Leave Me Alone, I'm Drinking

Many people hear drinking alone and immediately say "alcoholic." Well, the blog doesn't share this view. Sometimes, drinking alone is necessary. When, you ask? OH! Well, I'm going to tell you. Perhaps it's not the happiest topic, but I my writing could make "2 and a Half Men" funny. So listen up, this is When Drinking Alone is OK.


After a Break-Up
"See....the crying, this is why I broke up with you."
Why It's OK: People are naturally sad after a break-up. There's lots of self-pity, tears, and mood swings during the immediate post-relationship period. Alcohol is oh-so-necessary to help you through the process but going out and meeting new people will only remind you of your ex. At least at first, it's best to wallow in that self-pity all by your lonesome. Throw on the Bryan Adams CD, sit in your underwear, and sip on a drink or ten as you get ALL your wallowing out of the way. I mean, your friends don't wanna hear your bitching. Get your ass on the couch and feel sorry for your drunken self!
You Should Drink: like Nicholas Cage in Leaving Las Vegas.

After a Traumatic Event
Yes, Like That.
Why It's OK: Every goes through trauma. Car accident, death in the family, dropping your entire bag of popcorn at the movie theatre. Whatever it is, you're gonna need to booze on through it. And if you're drinking with other people, all they're only going to tell you "Oh I'm so sorry, that looked delicious" and stuff like that. Well fuck that! You need to ditch your date and sit by yourself, sipping on your Movie Theatre Sized Margarita and dream of the buttery goodness you're missing out on.
You Should Drink: like Pac-Man Jones at a wine tasting.
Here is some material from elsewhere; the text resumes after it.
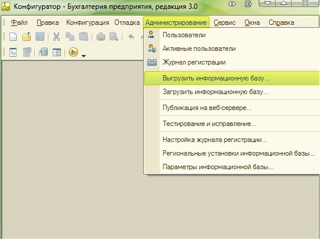Expand the dropdown arrow beside play button
This screenshot has height=239, width=320.
(x=83, y=56)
When You're Struggling To Find An Answer
That Guy's Got the Right Idea
Why It's OK: Sometimes in life, we search for the unattainable answers. "What's my life's purpose?" "Did I let "the one" get away?" "Will I ever see my hot MILF neighbor changing through my bedroom window?" Life's too short to spend TOO much time thinking about such questions, so pour yourself a double and reflect. Creativity stems from alcohol abuse. Find your answer at the bottom of a bottle.
You Should Drink: more than Mel Gibson at a David Hasselhoff fiesta.

When You're Just Getting Out of Rehab
Who Are Those People?
Why It's OK: Whatever you were in rehab for, you owe it to yourself to reward your good behavior. Crack? Meth? Heroin? Well, you're going to need something to replace that eventually. You need to sit down by yourself and find out if that thing is alcohol. You know you've got an addictive personality, as you're just leaving rehab, so nobody is going to let you drink too heavily after getting out. That's why you need to do it alone. Avoid those party-pooping losers.
You Should Drink: like someone who was in rehab for alcohol abuse.

When Nobody Reads Your Blog
STUPID STUPID STUPID!
Why It's OK: Sometimes you pour your heart into something and it just doesn't work out for the best. So you started a blog and nobody reads it? It's OK. Maybe you have a solid head of hair? No, ummm...a good job? Ehem, anyways, maybe you should just not think about it. Pour yourself a glass of whiskey and walk down the street. Maybe peeing on your neighbor's lawn will make you feel better? Maybe all that MILF neighbor needs is to see you naked first....
You Should Drink: like a soccer hooligan on her period.